■ **What is expected**
Copy everything from the line containing "You are a computer-use" down to the line containing "click(x=592, y=499)", both lines included, reproducing each line unchanged. Leave the pictures out of your answer.

(Element lookup records)
┌────────

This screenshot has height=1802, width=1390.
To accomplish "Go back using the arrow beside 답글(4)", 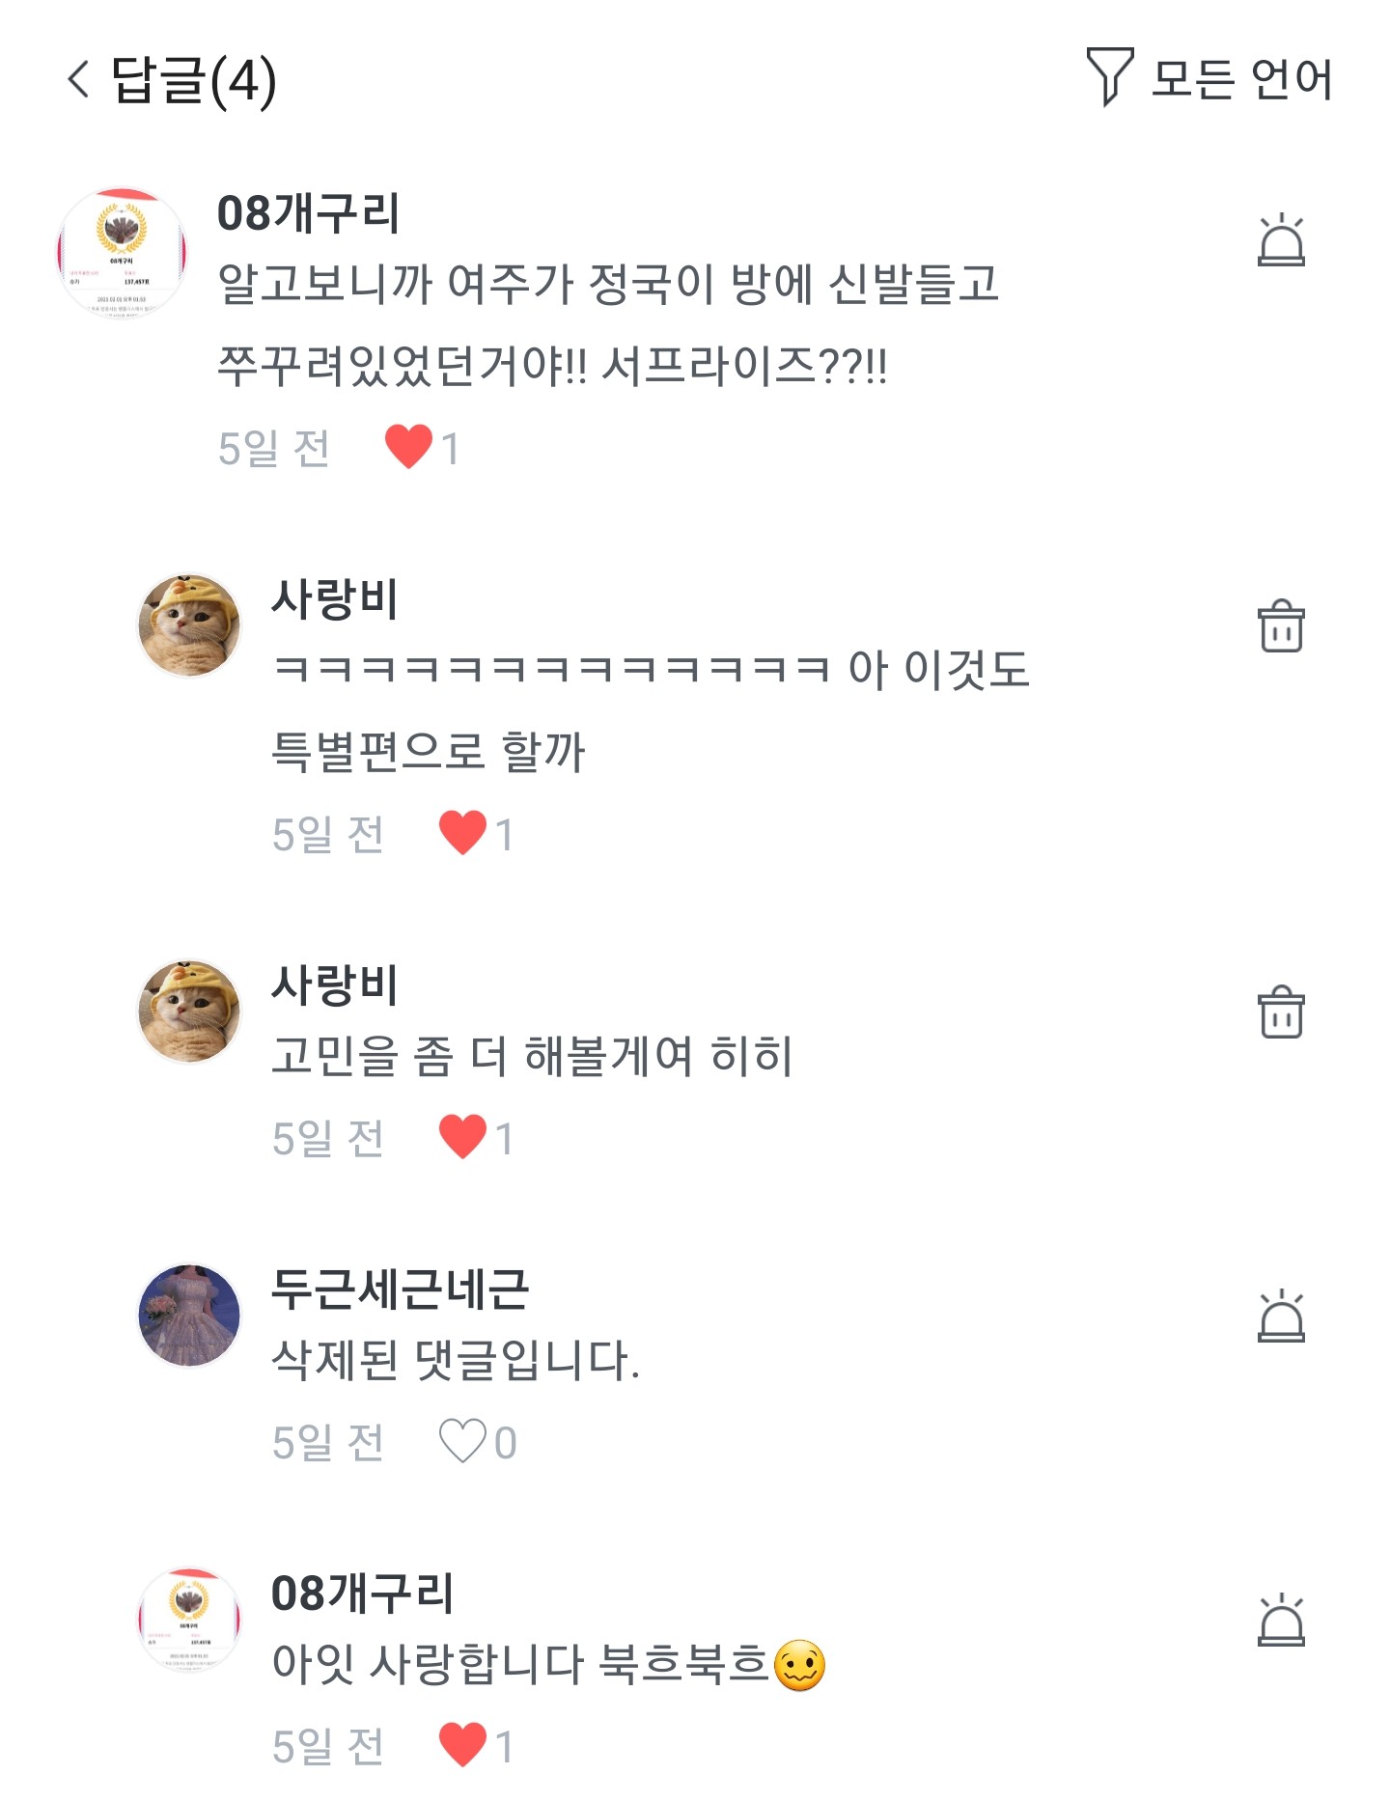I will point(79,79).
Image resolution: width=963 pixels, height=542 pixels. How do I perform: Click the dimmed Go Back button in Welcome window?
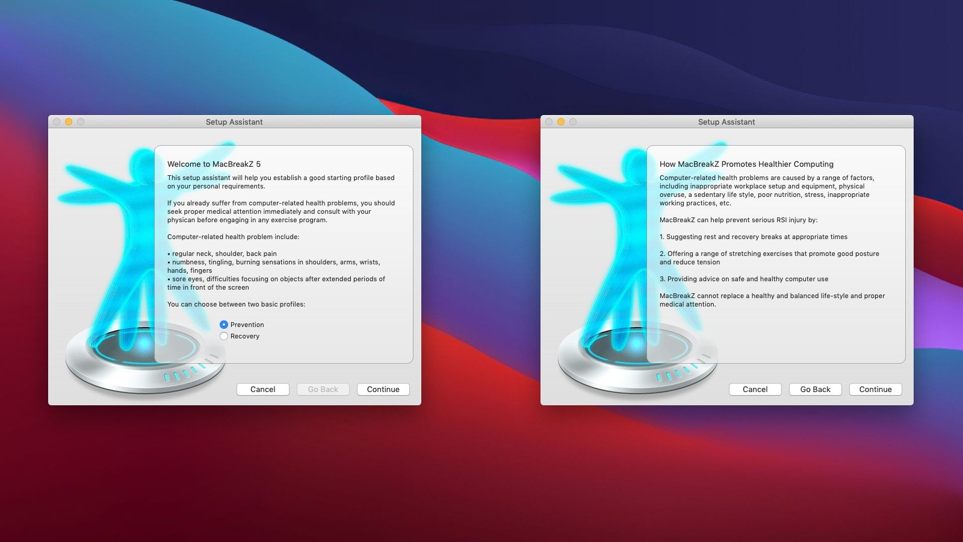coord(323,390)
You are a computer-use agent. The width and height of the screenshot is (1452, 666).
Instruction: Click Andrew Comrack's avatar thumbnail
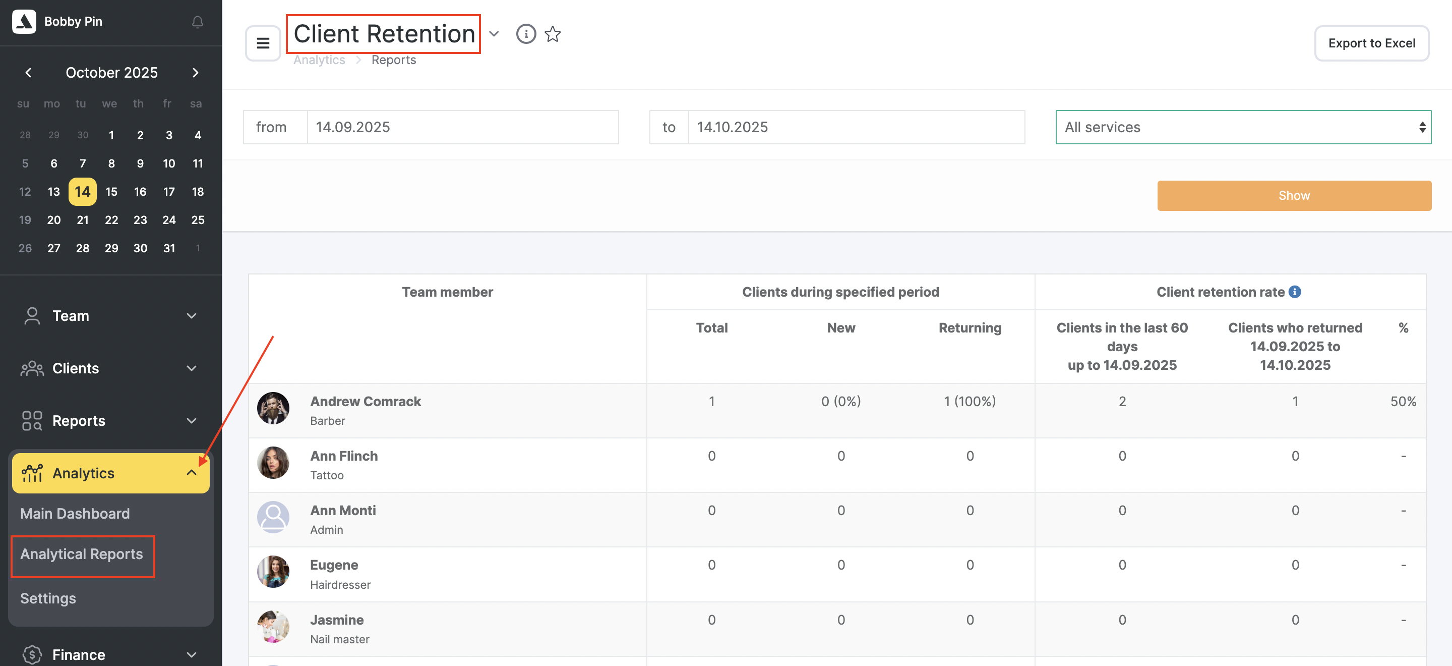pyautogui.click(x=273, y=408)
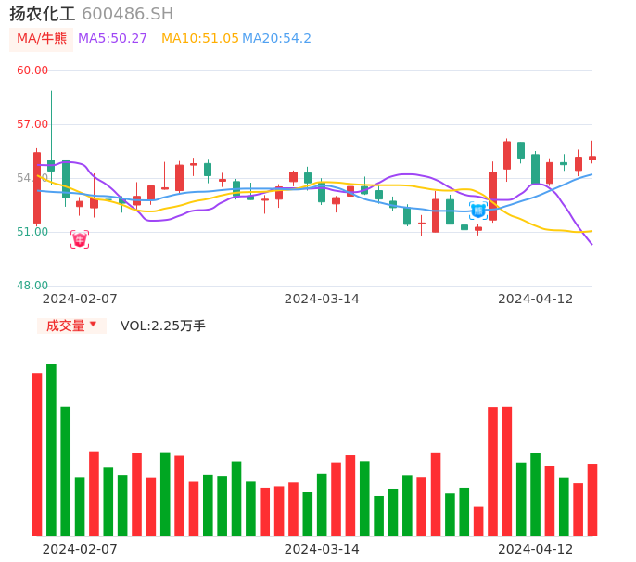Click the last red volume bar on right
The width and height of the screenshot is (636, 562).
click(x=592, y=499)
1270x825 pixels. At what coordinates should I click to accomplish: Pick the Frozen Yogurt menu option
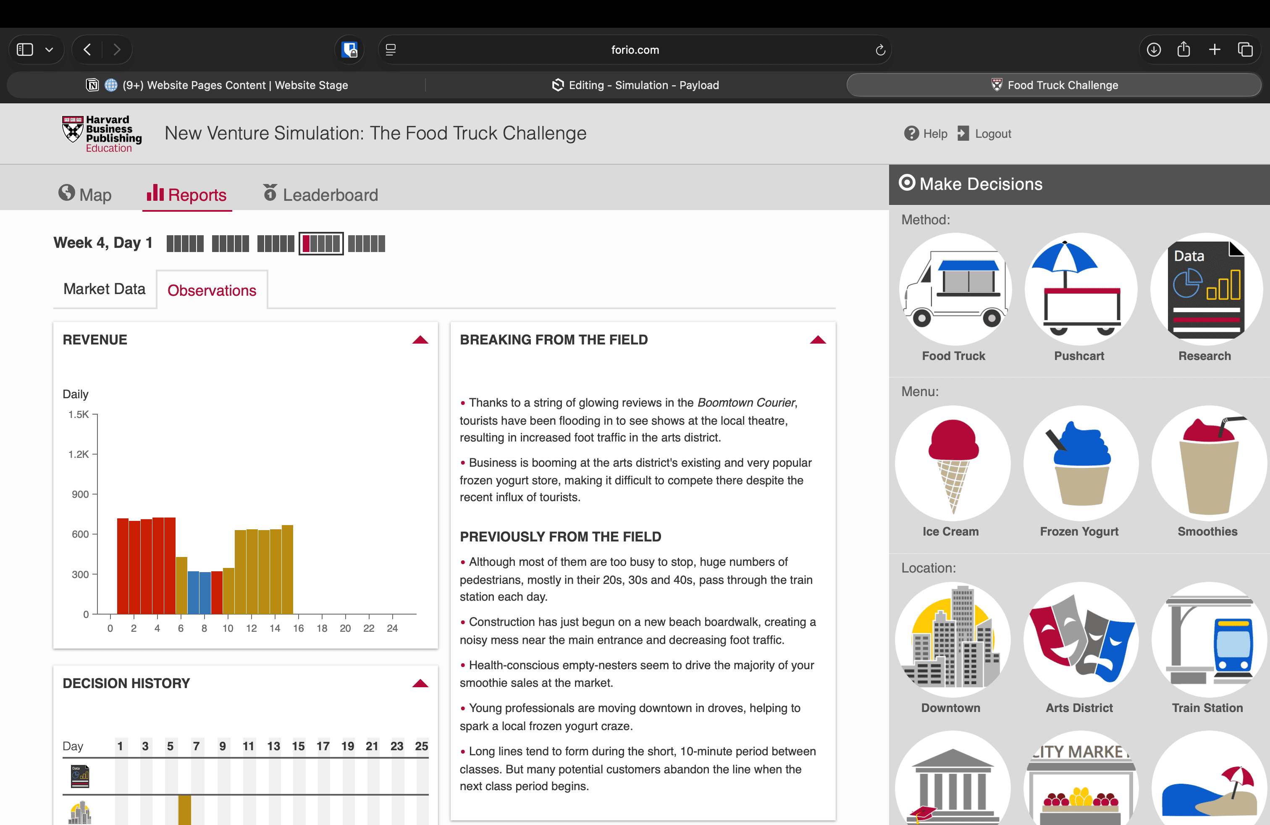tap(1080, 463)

└────────

■ **Problem solution**
You are a computer-use agent. The width and height of the screenshot is (1452, 666).
Instruction: Click Andrew Comrack's avatar thumbnail
pyautogui.click(x=273, y=408)
Click the last red volume bar on right
The width and height of the screenshot is (636, 562).
click(x=592, y=499)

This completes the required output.